_WORK TO COMPLETE_
From the line containing "The image size is (480, 360)." through the last line below, copy every line exactly, leaving out the pictures.

------------------------------------------------------------------------

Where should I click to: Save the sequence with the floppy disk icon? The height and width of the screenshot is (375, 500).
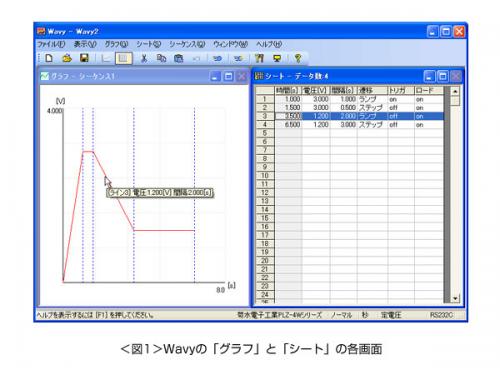click(x=85, y=58)
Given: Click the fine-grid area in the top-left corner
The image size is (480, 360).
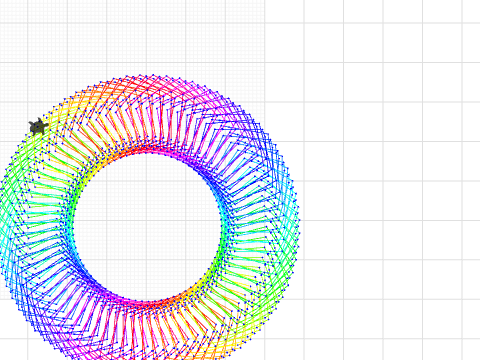Looking at the screenshot, I should pyautogui.click(x=13, y=11).
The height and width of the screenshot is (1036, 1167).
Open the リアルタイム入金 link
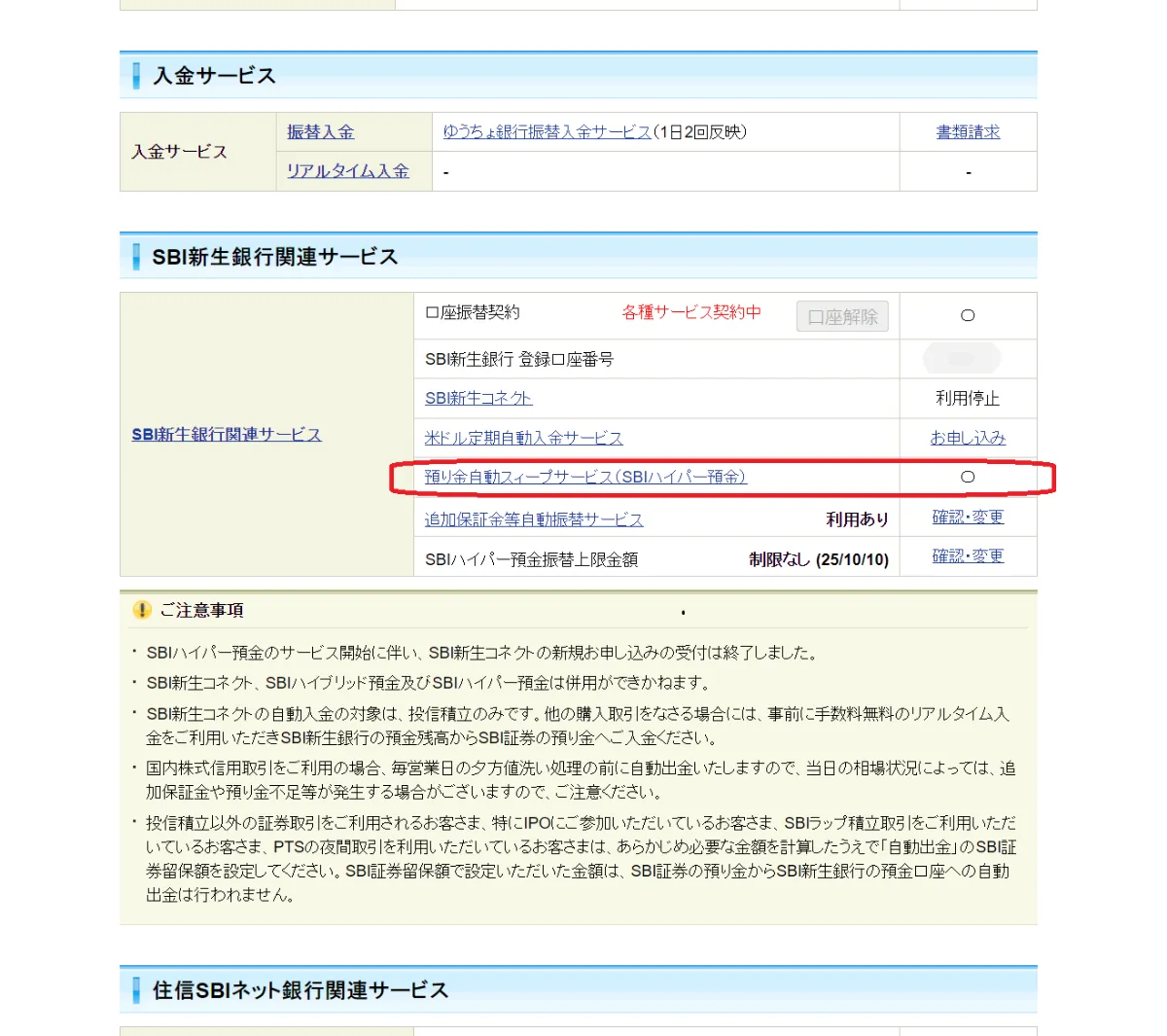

------------------------------------------------------------------------

_RESULT OF THE EXERCISE_
The image size is (480, 360).
Looking at the screenshot, I should pyautogui.click(x=13, y=11).
The height and width of the screenshot is (1036, 1167).
Open the リアルタイム入金 link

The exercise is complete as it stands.